Another Step Towards Machine Learning: Pandas by Hrithik Sharma

Hello, I am back with another article as you know I am learning python for development of Artificial Intelligence & Machine Learning and using to solve pre-existing and new real-world problems by using machine learning. In python programming language, there exists many pre-defined libraries and inbuilt functions for all processes which are done in the creation of Machine Learning algorithms such as data collection, data cleaning, data preprocessing, data visualization, data plotting, and statistical data modeling all processes are used in Machine Learning and model creation for solving the real-world problems related in healthcare, business, and in various other fields.

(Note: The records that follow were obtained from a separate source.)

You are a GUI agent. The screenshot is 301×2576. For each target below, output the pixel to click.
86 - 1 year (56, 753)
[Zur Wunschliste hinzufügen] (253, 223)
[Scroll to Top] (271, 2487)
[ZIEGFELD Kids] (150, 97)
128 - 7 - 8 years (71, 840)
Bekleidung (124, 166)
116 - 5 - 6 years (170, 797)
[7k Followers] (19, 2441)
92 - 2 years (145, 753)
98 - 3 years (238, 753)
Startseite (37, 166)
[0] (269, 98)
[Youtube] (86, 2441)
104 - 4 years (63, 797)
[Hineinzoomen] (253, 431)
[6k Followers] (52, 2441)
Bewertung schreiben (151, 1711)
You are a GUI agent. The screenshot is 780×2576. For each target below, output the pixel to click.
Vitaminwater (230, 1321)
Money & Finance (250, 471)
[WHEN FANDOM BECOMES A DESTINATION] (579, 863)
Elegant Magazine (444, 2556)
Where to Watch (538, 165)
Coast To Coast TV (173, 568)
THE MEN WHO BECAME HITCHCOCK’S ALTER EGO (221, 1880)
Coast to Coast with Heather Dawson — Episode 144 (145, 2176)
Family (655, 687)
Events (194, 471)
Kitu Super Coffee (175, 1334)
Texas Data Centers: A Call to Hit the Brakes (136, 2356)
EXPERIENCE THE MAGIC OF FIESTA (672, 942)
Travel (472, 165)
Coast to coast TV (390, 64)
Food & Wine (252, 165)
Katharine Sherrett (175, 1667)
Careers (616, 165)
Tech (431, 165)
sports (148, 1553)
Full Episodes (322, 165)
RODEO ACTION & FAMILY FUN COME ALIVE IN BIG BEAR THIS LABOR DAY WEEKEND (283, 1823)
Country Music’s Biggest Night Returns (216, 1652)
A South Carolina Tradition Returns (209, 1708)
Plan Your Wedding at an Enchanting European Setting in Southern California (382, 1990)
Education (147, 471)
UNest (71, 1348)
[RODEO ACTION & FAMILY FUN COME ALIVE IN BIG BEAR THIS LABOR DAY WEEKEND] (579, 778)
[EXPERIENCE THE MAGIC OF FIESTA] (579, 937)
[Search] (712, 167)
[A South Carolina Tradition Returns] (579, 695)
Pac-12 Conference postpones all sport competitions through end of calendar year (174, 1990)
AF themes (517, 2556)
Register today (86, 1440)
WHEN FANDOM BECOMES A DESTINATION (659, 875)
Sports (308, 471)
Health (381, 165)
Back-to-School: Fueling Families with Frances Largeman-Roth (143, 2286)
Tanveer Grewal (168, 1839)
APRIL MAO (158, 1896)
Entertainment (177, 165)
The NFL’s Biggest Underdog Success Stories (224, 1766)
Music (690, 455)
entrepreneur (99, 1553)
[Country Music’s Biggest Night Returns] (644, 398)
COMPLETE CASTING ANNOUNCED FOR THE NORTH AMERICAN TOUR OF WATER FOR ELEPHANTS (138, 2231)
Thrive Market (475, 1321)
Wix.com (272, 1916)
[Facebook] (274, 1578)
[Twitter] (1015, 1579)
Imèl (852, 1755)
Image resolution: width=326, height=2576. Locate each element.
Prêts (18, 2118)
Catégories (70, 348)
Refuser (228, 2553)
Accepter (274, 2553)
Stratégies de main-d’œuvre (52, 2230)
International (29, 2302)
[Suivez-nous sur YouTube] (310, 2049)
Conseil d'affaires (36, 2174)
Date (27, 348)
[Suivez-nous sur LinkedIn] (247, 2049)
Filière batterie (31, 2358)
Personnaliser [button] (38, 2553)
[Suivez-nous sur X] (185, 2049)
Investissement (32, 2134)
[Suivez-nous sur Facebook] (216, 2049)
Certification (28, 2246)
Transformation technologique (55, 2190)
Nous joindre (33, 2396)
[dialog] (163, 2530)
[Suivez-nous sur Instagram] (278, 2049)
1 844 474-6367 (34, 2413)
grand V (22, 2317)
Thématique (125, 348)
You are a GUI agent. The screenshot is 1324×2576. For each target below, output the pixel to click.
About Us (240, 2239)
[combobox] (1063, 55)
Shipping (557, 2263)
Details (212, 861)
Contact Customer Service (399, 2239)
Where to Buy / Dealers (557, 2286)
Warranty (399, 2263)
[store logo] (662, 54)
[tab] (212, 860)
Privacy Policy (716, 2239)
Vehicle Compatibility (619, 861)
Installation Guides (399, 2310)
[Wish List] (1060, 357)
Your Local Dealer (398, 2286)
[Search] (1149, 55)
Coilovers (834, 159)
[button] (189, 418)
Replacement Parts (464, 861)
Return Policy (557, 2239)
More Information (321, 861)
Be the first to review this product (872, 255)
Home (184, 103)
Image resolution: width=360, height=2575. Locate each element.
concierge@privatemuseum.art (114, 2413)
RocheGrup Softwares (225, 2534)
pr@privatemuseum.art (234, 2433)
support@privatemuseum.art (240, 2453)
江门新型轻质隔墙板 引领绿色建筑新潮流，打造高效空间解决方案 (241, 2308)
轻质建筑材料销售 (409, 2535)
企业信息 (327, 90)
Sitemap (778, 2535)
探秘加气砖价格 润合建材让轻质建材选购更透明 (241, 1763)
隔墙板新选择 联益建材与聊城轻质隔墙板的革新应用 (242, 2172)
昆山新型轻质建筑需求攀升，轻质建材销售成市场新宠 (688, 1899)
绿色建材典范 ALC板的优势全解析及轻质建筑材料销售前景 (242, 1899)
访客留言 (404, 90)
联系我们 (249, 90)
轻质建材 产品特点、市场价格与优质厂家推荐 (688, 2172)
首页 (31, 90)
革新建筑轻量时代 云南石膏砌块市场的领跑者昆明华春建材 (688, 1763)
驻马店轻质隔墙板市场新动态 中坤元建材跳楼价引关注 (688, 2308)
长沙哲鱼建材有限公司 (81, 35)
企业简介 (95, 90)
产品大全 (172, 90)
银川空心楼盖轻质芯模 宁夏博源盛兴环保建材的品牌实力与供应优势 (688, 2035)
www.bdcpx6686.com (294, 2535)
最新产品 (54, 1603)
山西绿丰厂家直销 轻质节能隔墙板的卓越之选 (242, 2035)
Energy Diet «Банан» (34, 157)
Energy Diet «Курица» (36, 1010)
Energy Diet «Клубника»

In today's era, there exists a huge and tremendous amount of data in every sector and by looking at that data and by applying various analysis and analytics techniques on data we can form trends, patterns, and associations so that we can carry out a prediction related to that data and use that data for Machine Learning and can get a computerized prediction by dividing data into test set and training set and we can get a prediction or decision for solving a real-world challenging problem. For importing the datasets in python environment and use that data for Machine Learning i.e. removing null values, applying analysis and analytics on data and data preprocessing there is another library about which I am going to talk about today's article which is "Pandas". I am not talking about the China's national animal Panda 🐼🐼🐼🐼🐼🐼 😂😂😂😂😂 just kidding... but a library in python programming language.
In my previous article, I talked about a library called NumPy. In that article, I told about how to install NumPy in the environment and use NumPy in the python environment for creating an n-dimensional array in the python environment. I also talked about how to import NumPy in the environment and by use of different functions of the NumPy library we can create different types of arrays in the environment such as an array of zeros, ones, identity matrices of different dimensions, creating different types of arrays of lists using the different functions and I also told that NumPy contains the mathematical functions which can be used for applying the analytics as well as advanced analytics on the data such as trigonometric, logarithmic, and exponential functions and many more.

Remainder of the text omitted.